Copy the lines below, from the first one through the line containing "What do you see at coordinates (135, 141)", both included, without changing anything.

--------------------

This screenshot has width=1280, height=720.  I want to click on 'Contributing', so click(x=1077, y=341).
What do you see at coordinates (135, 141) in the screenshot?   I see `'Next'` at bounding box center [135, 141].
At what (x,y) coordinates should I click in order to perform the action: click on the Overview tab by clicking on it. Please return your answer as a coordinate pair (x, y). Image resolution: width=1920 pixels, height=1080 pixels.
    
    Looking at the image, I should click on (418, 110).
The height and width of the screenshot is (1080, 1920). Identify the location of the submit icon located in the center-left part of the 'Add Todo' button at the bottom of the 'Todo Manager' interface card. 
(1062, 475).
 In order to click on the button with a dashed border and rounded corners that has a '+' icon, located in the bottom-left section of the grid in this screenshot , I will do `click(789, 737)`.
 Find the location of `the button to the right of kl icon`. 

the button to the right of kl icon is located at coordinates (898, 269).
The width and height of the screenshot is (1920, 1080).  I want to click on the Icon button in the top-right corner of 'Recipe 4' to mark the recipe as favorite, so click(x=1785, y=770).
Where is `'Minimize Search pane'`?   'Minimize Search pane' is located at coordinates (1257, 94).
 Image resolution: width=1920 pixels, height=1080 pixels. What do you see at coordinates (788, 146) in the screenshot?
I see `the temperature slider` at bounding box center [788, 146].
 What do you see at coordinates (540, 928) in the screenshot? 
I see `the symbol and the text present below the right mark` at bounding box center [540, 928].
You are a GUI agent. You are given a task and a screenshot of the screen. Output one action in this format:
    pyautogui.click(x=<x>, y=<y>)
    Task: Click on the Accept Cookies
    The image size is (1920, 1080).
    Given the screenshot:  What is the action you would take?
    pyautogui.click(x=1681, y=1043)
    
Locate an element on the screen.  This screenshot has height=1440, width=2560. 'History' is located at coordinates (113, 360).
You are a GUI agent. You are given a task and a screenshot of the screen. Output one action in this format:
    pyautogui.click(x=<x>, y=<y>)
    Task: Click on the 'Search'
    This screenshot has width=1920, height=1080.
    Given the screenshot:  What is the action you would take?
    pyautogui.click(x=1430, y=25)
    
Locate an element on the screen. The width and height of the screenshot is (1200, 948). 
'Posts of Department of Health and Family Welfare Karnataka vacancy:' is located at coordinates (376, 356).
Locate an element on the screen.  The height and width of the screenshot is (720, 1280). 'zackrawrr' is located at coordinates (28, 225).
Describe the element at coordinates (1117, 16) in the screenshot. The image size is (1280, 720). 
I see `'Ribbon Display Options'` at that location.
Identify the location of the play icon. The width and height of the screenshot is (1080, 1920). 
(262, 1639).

--------------------

■ Exercise result
This screenshot has width=1280, height=720.  I want to click on 'Contributing', so click(x=1077, y=341).
What do you see at coordinates (135, 141) in the screenshot?   I see `'Next'` at bounding box center [135, 141].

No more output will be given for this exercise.